私と夫はザンビアでの青年海外協力隊時代から数えると6年間ほど南部アフリカの国に住んでいることになりますが、これまで一度も空き巣や強盗や引ったくりに会ったことがありませんでした。

最初にアフリカに降り立った時はものすごく怖い場所を想像していましたが、ザンビアやモザンビーク南部(注:北部は個人的に行ったことがないので)にはゆったりとした空気が流れ、道行く人々は親切で人懐こく、安心して暮らすことができる国でした。他のアフリカの国を旅行したときも、公共交通機関を愛用し、庶民の市場でご飯を食べてきました。下町のエネルギーを感じるのが好きなんだと思います。

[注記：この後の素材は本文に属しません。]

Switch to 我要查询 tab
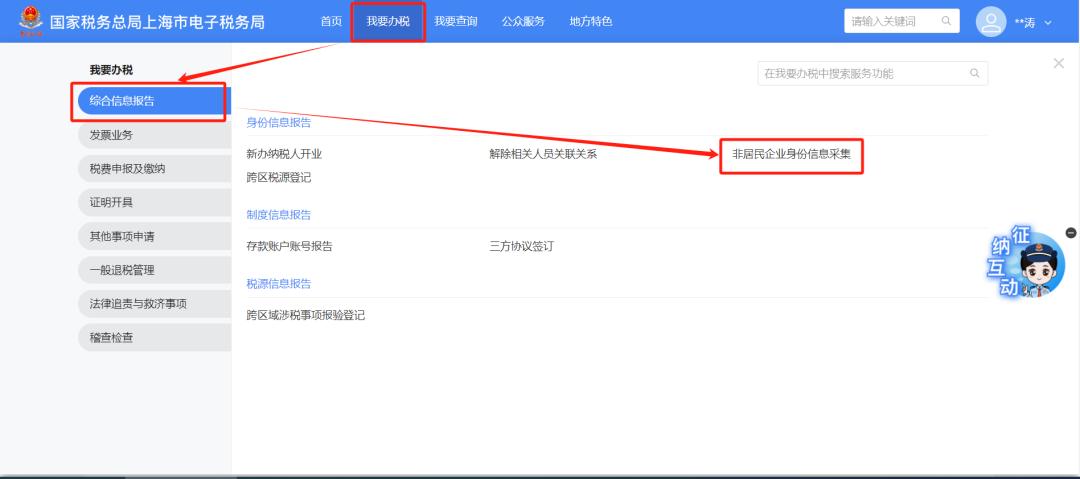tap(455, 22)
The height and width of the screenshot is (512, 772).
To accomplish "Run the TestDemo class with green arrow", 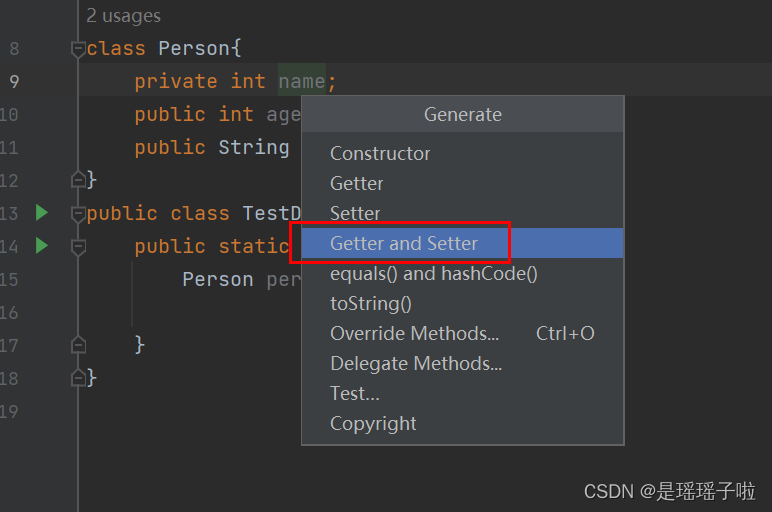I will (41, 212).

でも8月に工場に隣接する我が家が盗難に会いました。犯人は敷地内の複数の民家の中でも特に我が家をターゲットにして情報収集や準備を経てから実行に移したようです。そのかなり計画的なやり方を見て、安全について考えさせられました。

安全を守るために大切なことの一つに「情報」があります。私達は外国人がほとんど住まない郊外の人口密度が少ないエリアに工場を構えました。人が多い場所は家賃が高く、工場の操業許可が下りないうえに近所からの苦情も出やすいのです。そんなエリアに工場を構え、隣接した家で暮らし、炭を売ること1年。私達の存在は地域でかなり有名になっていたようです。それは地域密着型で炭を売りたいという意図でもあったのですが、良いことばかりではありませんでした。

途上国では外国人というだけで(現実はともかく、そして肌の色に関わらず)「お金持ちに違いない」と思われる場合が多いです。それに加えて、会社を経営しているというだけでもっとお金があると思われているのです。これまで私達はともすると協力隊員時代よりも質素な暮らしをしていたかもしれません。でも、周りからは”会社を経営している外国人”として超お金持ちのイメージで見られていたのです。

もう一つ大切なことは住居と仕事場を分けることです。工場と住居が同じ敷地内にあると、家賃を安く抑えられ、夜や休日でも問題が発生すればすぐ駆けつけることができ、忘れ物も少ないという数々の利点があります。一方で、会社と住居が同じ場所にあるということは、泥棒にとって”そこに確実に現金がある”ということを意味します。会社に隣接しているなら、住居を知られないようにすることも難しく、プライベートな情報が流出しやすくなります。

 

(そんな訳で1年住んだモザンビーク2軒目の家とお別れしました。)

 

アフリカは危険な場所だと言われますが、大部分は真面目で穏やかな日本人と同じような良い人達が暮らしています。ザンビアやモザンビークでは、海外旅行の基本的な留意点を気を付けていれば安全に過ごせるのでもっと沢山の日本人の方達にアフリカを見てほしいと思います。一方で今回は、起業とするとなると安全への投資も必須ということを身をもって学んだのでこれからの方達の参考になればと思い書かせてもらいました。